● **Exercise input**
___

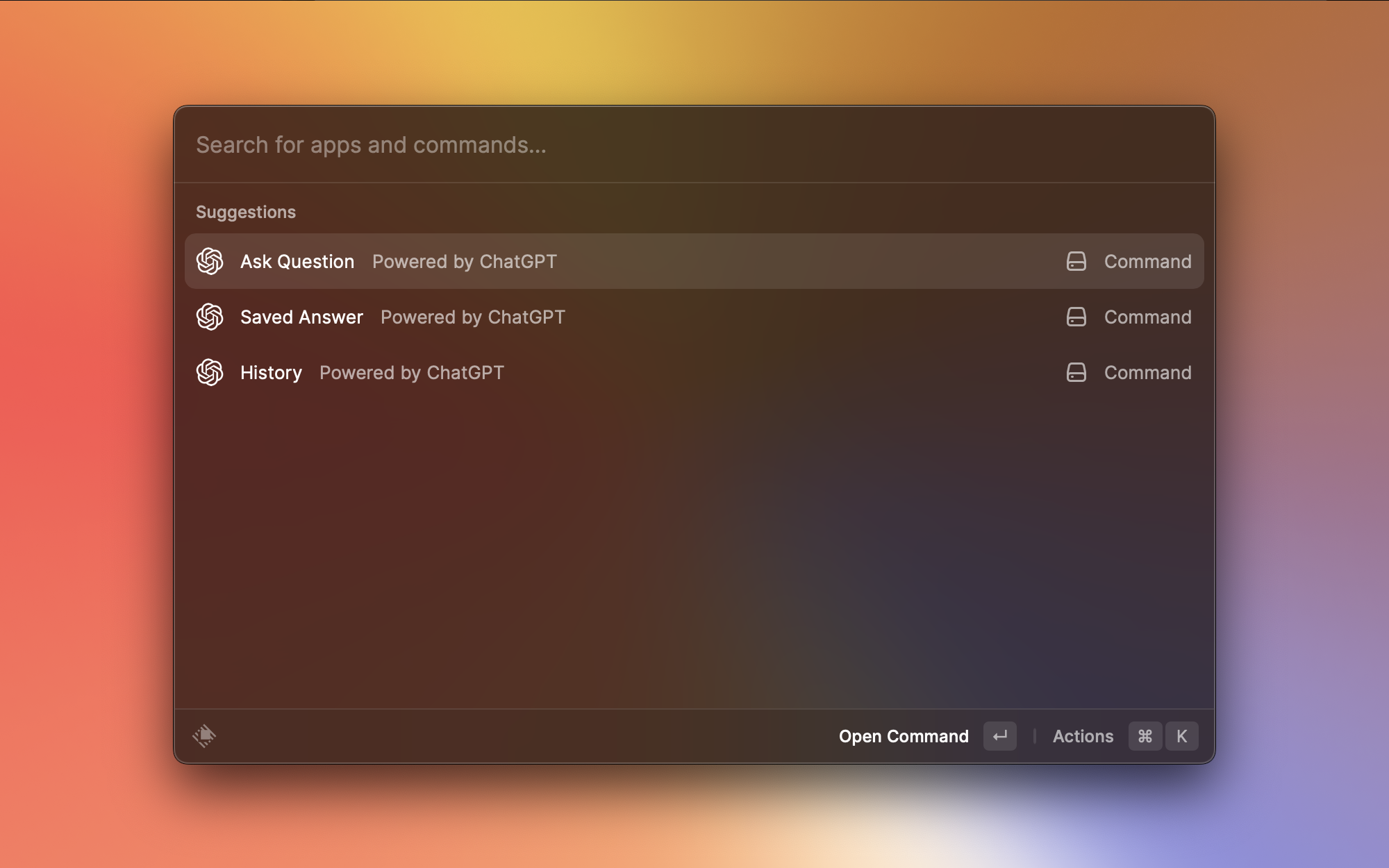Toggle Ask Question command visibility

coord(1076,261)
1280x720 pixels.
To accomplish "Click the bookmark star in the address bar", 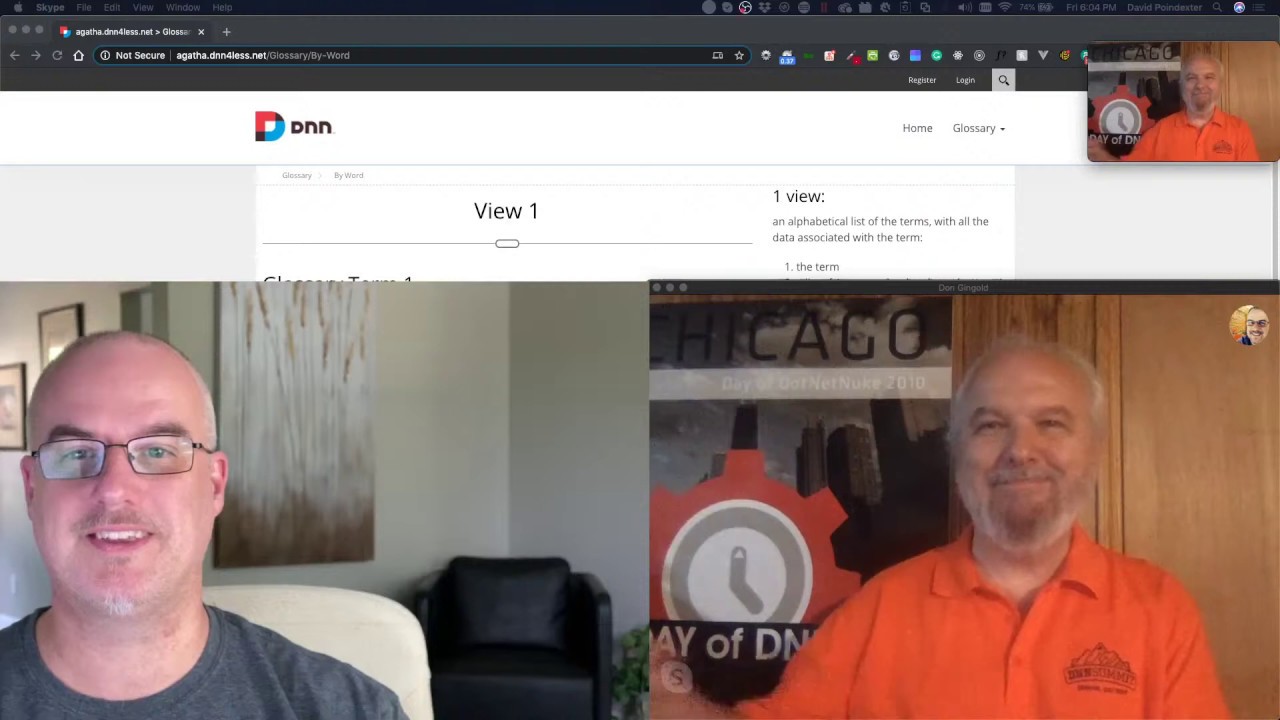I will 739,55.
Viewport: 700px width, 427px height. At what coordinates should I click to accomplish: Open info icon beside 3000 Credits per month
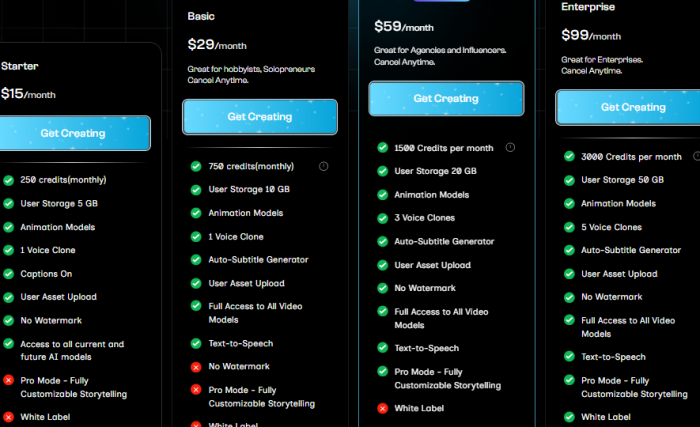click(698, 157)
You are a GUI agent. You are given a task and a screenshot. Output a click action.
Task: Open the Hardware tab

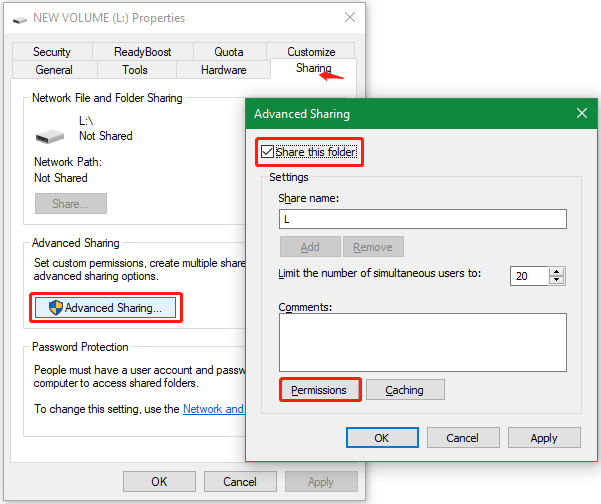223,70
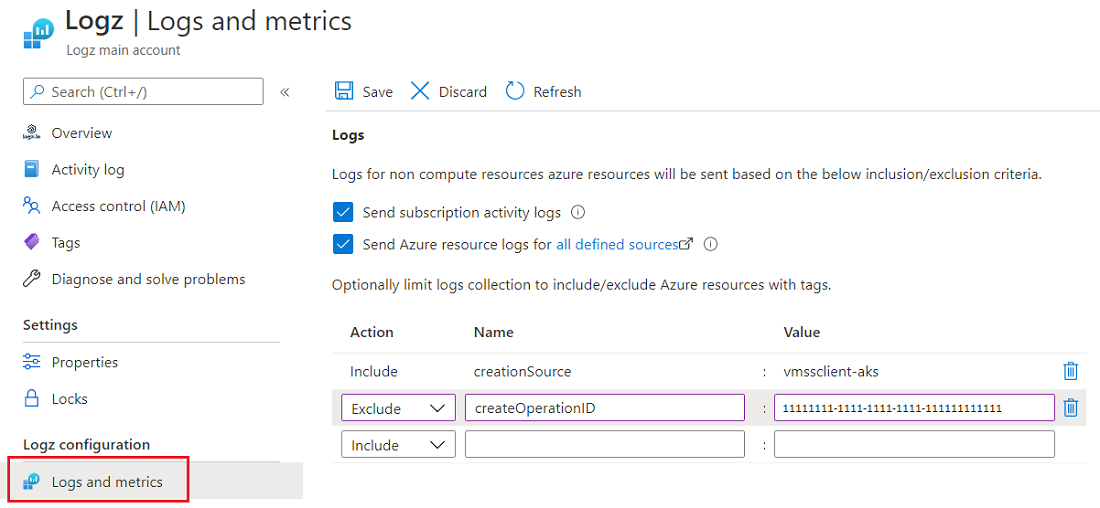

___

● **Stated goal**
Starting at the line containing "Viewport: 700px width, 427px" and ending at the end of the listing, rewrite those lines with "Hardware" changed to "Software" and everything else left as it is. Do not include the pictures in your answer.

● **Exercise result**
Viewport: 700px width, 427px height. At what coordinates should I click to accomplish: Open info icon beside 3000 Credits per month
click(698, 157)
You are a GUI agent. You are given a task and a screenshot. Output a click action.
Task: Open the Software tab

223,70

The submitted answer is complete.